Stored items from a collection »
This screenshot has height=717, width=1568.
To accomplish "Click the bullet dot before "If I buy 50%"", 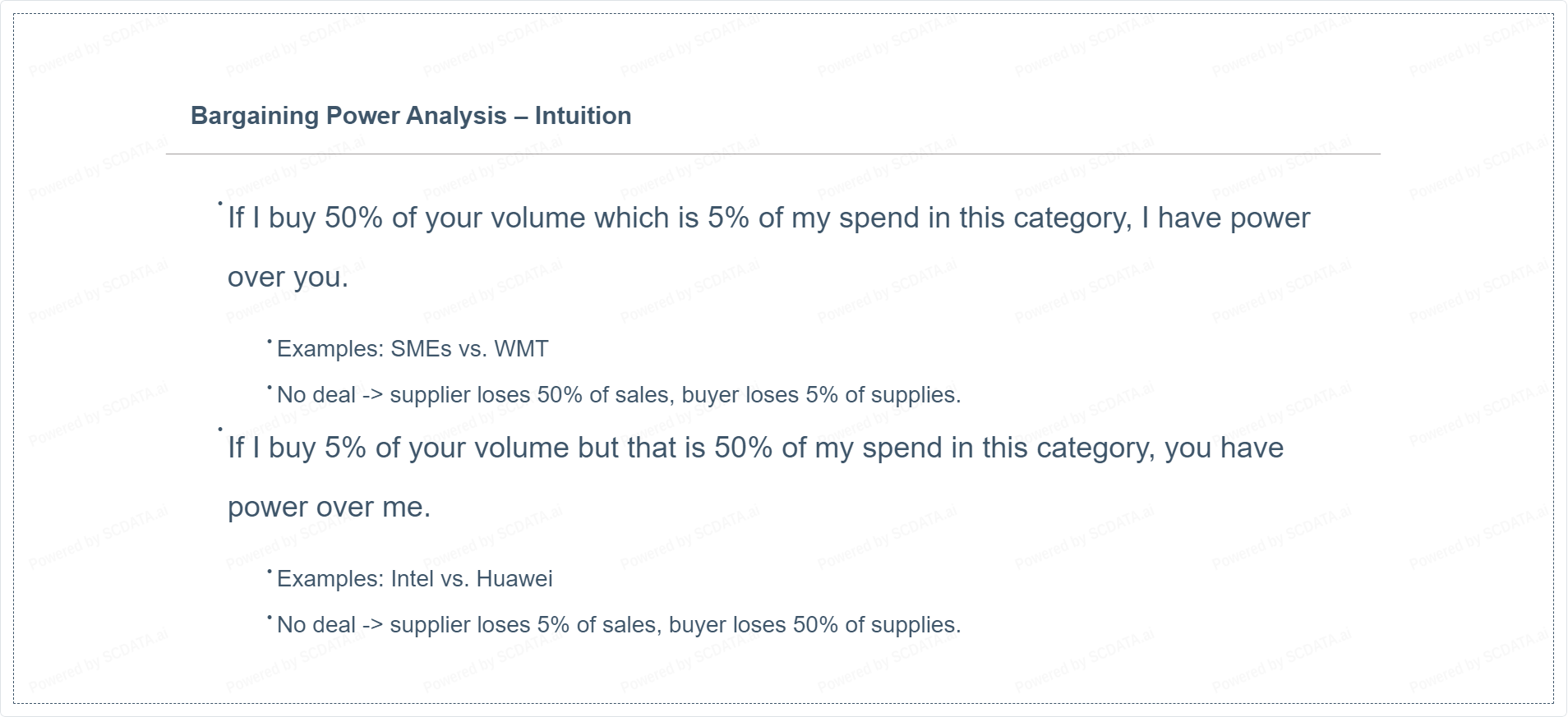I will pyautogui.click(x=220, y=203).
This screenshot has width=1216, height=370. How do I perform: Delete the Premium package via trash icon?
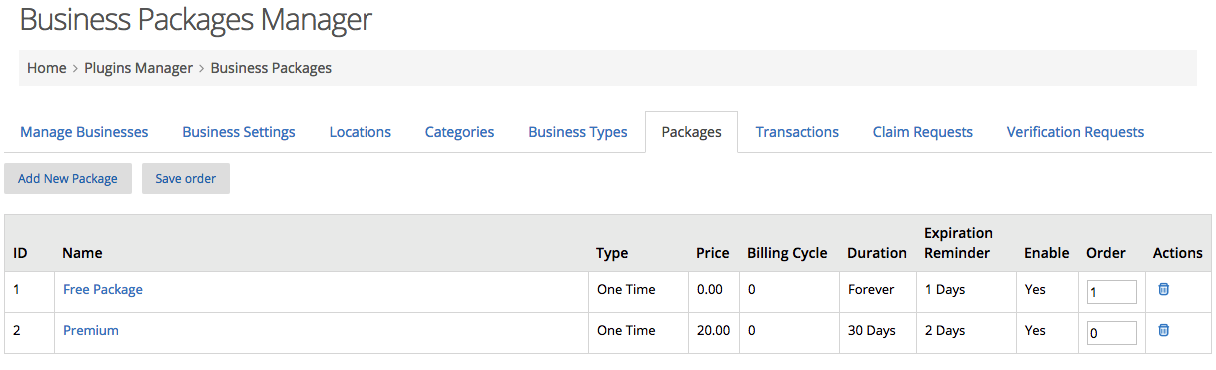click(1163, 330)
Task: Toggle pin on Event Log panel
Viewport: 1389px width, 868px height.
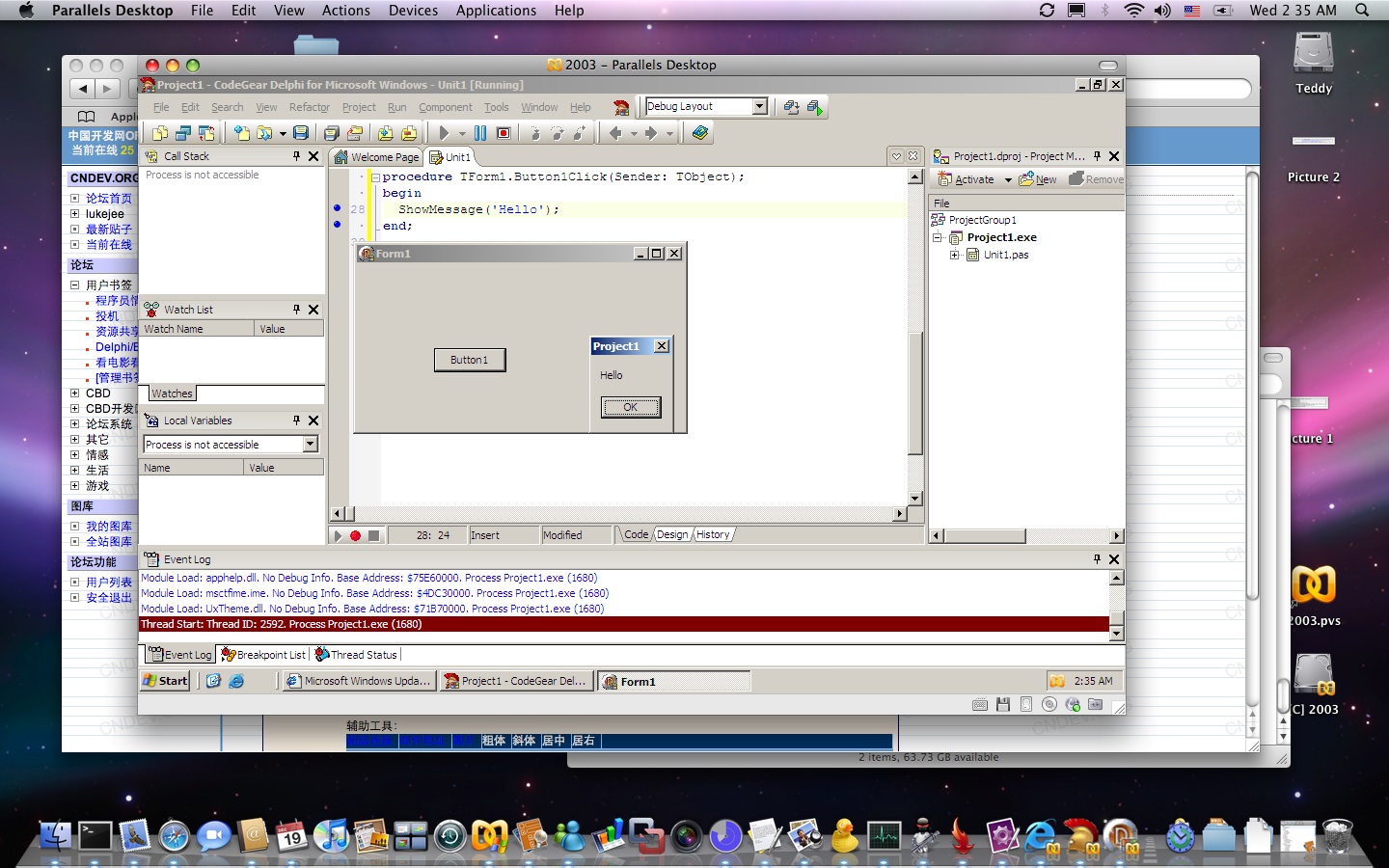Action: pos(1097,559)
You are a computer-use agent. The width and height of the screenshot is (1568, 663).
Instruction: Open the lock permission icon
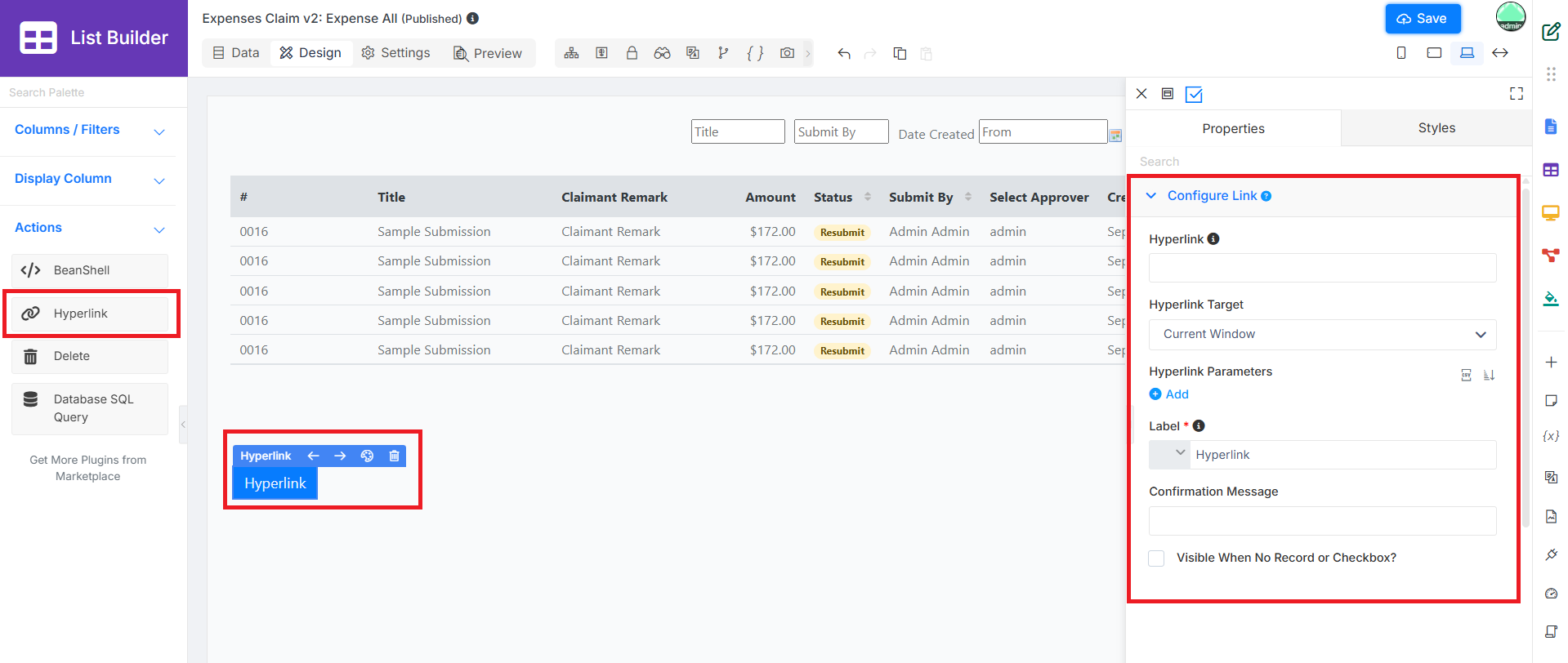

GOAL OF THE EXERCISE » Beginning with the line that contains "Task: Toggle pin on Event Log panel" and ending with the last line of the data above, output those lines exactly and nothing more, without any pictures.

RESULT OF THIS EXERCISE »
Task: Toggle pin on Event Log panel
Viewport: 1389px width, 868px height.
Action: pos(1097,559)
You are a computer-use agent. The width and height of the screenshot is (1568, 663).
Instruction: Open the lock permission icon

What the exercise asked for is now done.